__Excerpted passage__
After Lily Chou-Chou
I revisited "All About Lily Chou-Chou" after having seen "After Yang," the contemplative new sci-fi film by Kogonada that contains a few surprising nods to the 2001 Shunji Iwai film. First, the song that plays prominently throughout the film is a cover of the Lily Chou-Chou song "Glide," sung by Mitski. A few of the characters wear a Lily Chou-Chou T-shirt too, both of these items given real emotional weight even in the brief glimpses we get of them.
"All About 'Lily Chou-Chou' was one of those films that has never let go of me while I'm writing my own stories," Kogonada told Reverse Shot. "There are reasons certain films resonate, because they resonate with your own struggles, in trying to understand your own relationships and space and time and meaning and all of those things people struggle with. At least, maybe it's that way for a certain type of person, who has existential angst or feels like they are displaced or dislocated somehow. These things become a part of their everyday thoughts."

(Screenshot grounding data)
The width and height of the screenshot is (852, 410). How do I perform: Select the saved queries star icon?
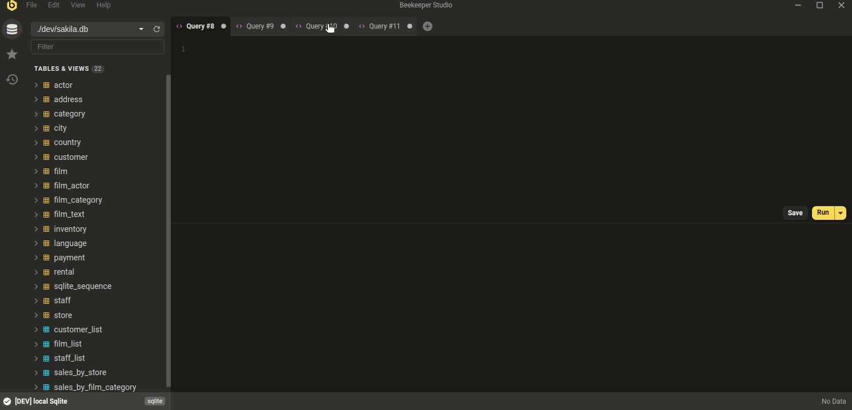click(12, 54)
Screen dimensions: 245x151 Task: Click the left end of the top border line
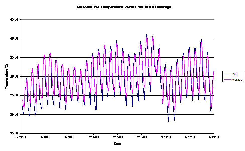22,19
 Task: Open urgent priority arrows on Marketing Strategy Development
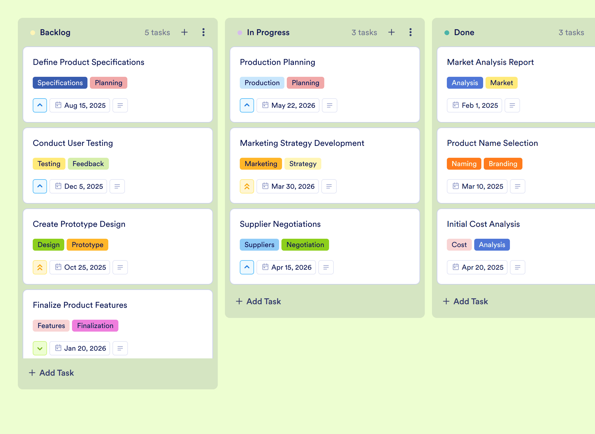pos(247,186)
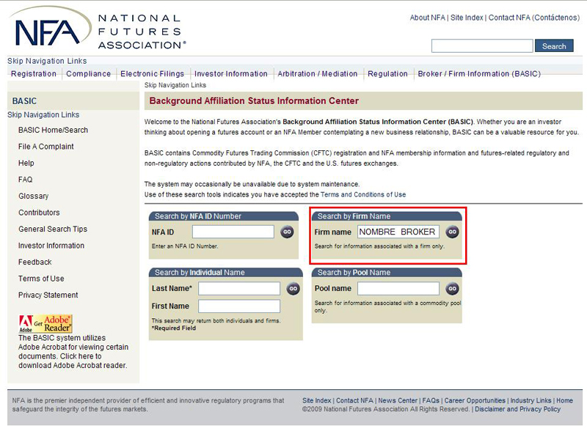Focus the Pool name text box

[x=398, y=289]
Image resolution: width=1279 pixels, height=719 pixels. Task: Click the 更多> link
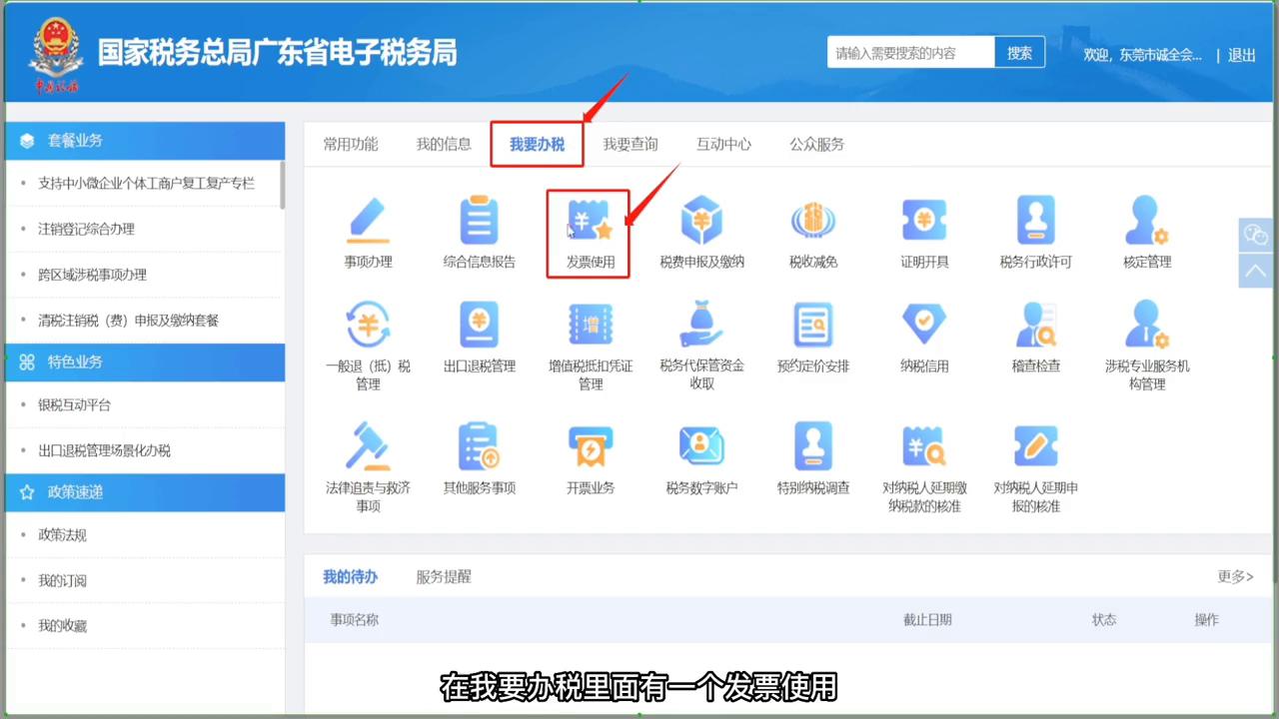tap(1235, 576)
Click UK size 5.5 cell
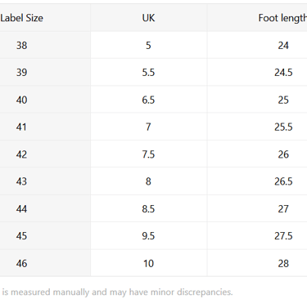The height and width of the screenshot is (299, 307). [148, 73]
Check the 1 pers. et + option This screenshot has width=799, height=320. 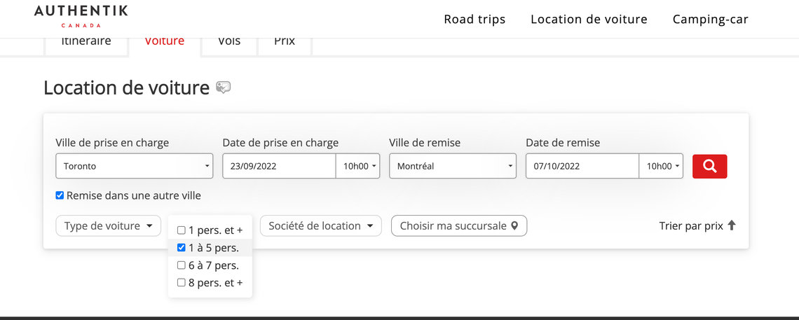181,230
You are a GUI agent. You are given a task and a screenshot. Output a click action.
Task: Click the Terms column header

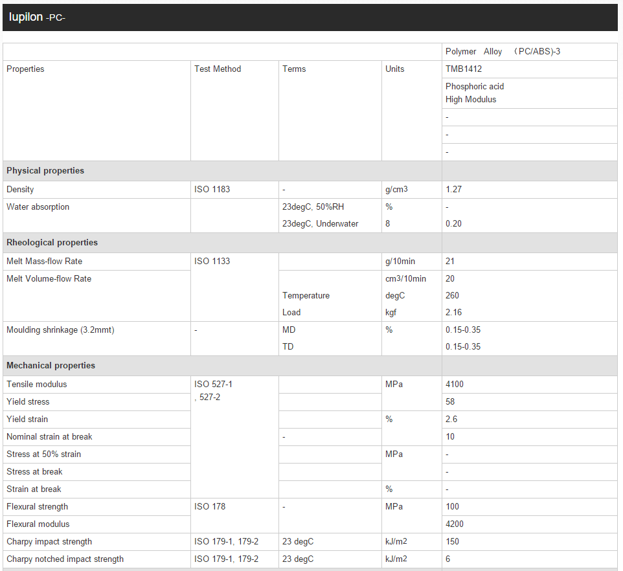click(x=294, y=69)
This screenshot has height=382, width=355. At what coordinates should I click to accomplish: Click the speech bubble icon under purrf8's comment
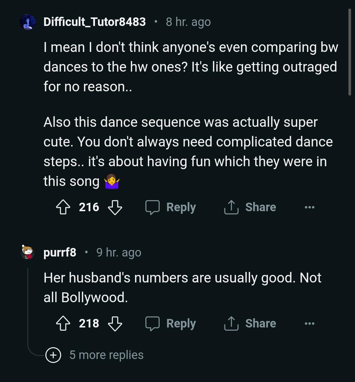tap(153, 324)
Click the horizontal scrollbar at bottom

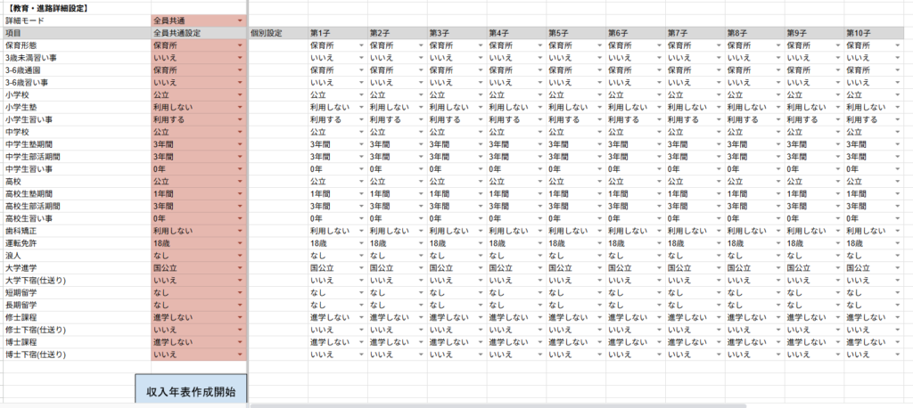tap(535, 404)
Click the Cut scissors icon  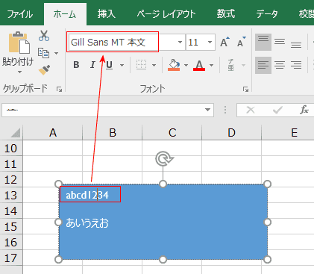tap(44, 36)
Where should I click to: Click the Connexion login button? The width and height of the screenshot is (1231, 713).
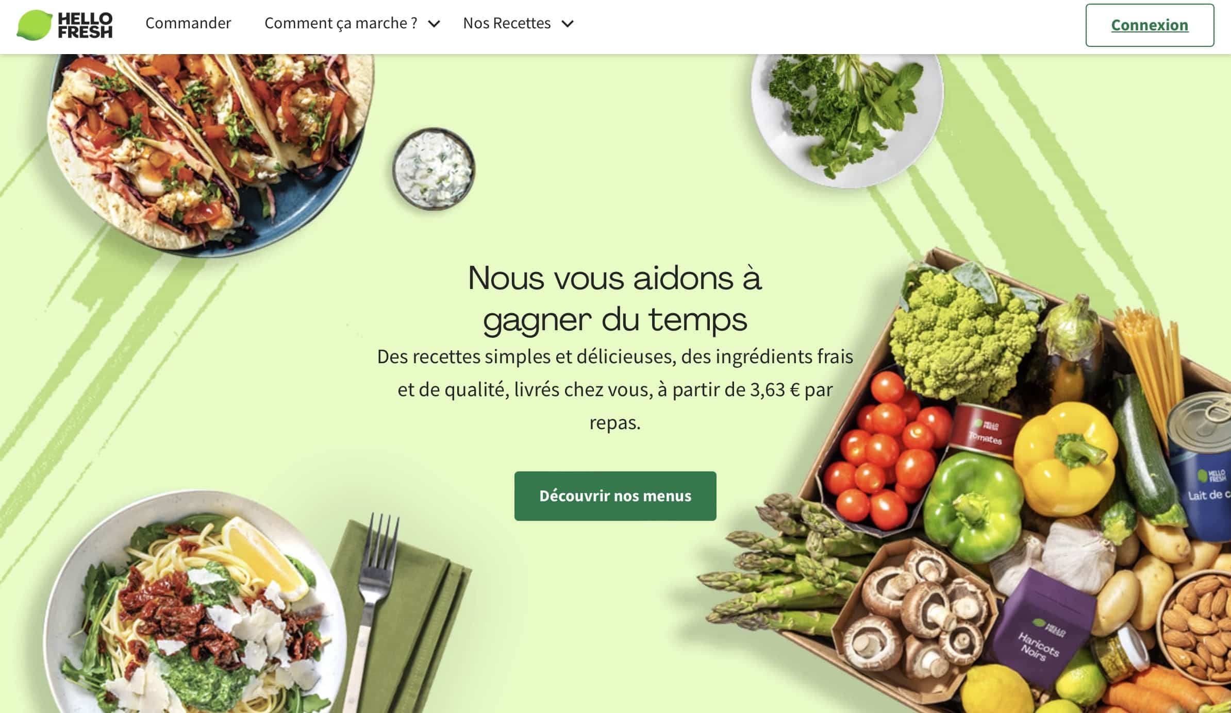(1150, 25)
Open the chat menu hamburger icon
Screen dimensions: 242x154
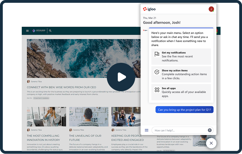(x=147, y=130)
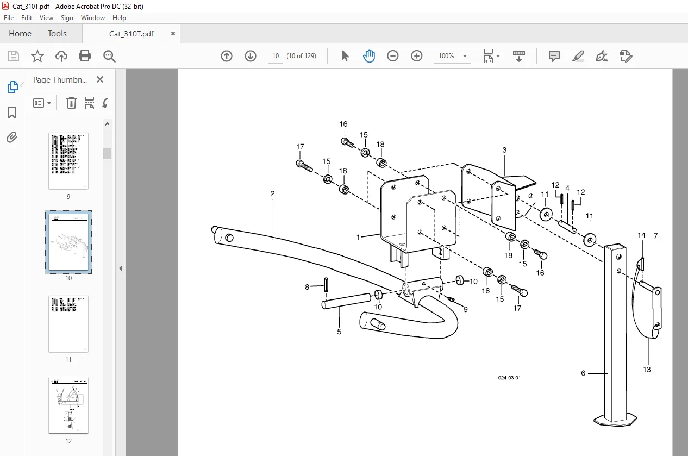Switch to the Tools tab
Image resolution: width=688 pixels, height=456 pixels.
(x=57, y=34)
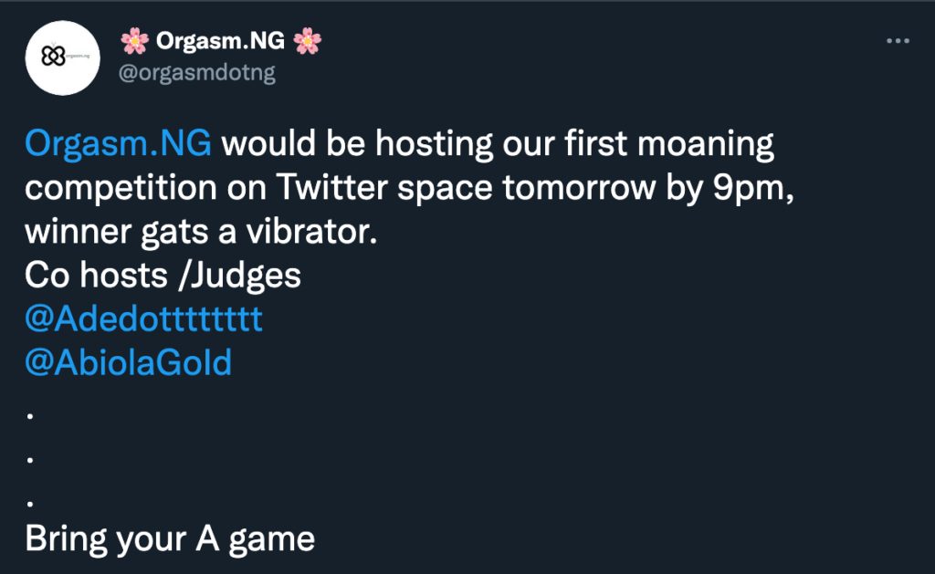Click the cherry blossom emoji after the name

click(307, 42)
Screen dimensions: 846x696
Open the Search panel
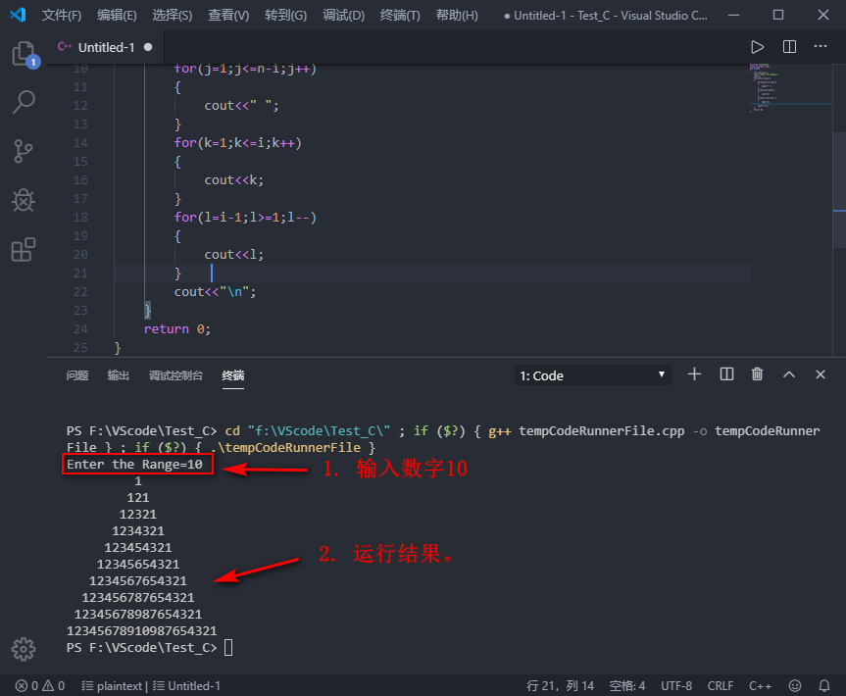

__Activity A__
Answer each question from the Lily Chou-Chou piece in a few words:
(i) Who sings the cover of "Glide" heard in "After Yang"?
(ii) Which publication did Kogonada speak to?
(iii) In what year was Shunji Iwai's film released?
__Activity B__
In one to three sentences, explain why Kogonada says certain films resonate, using only what the Lily Chou-Chou piece states.
__Activity C__
Please carry the Lily Chou-Chou piece forward past its last sentence with one more paragraph.
None of these lines is needed for the work that comes next.

__Written response A__
(i) Mitski
(ii) Reverse Shot
(iii) 2001

__Written response B__
Kogonada says certain films resonate because they touch on a viewer's own struggles to understand relationships, space, time and meaning. He adds that this may be especially true for people with existential angst or who feel displaced or dislocated, for whom these concerns become part of their everyday thoughts.

__Written response C__
But these little nods seemed like more than just an homage to a movie that Kogonada loved, or items that the filmmaker used to convey how simple tokens can act as emotional anchors in a person's life — how a T-shirt can unlock a whole life, or how a single verse of a song can mean a whole confession of love. Strangely, there's a shared dreamy DNA between "All About Lily Chou-Chou" and "After Yang," different as the films may be — "Lily Chou-Chou" in all its dark and violent teenage angst, and "After Yang" in its melancholic ode to life. It's in how they both treat technology, or rather, how they're two sides of the same coin. I like to think of "After Yang" as kind of a benevolent "Black Mirror," an optimistic view of how technology can bring humanity closer together — the subjectivity of an android rendered more than human thanks to the weight of living. And in the case of "Lily Chou-Chou," the foggy, blue-toned loneliness and the connectiveness of the early aughts internet. It's fascinating to me that "All About Lily Chou-Chou," a film that I'm not even sure was itself was aware of what it was doing, can still burn in my mind so many years later, transformed so far from its original form.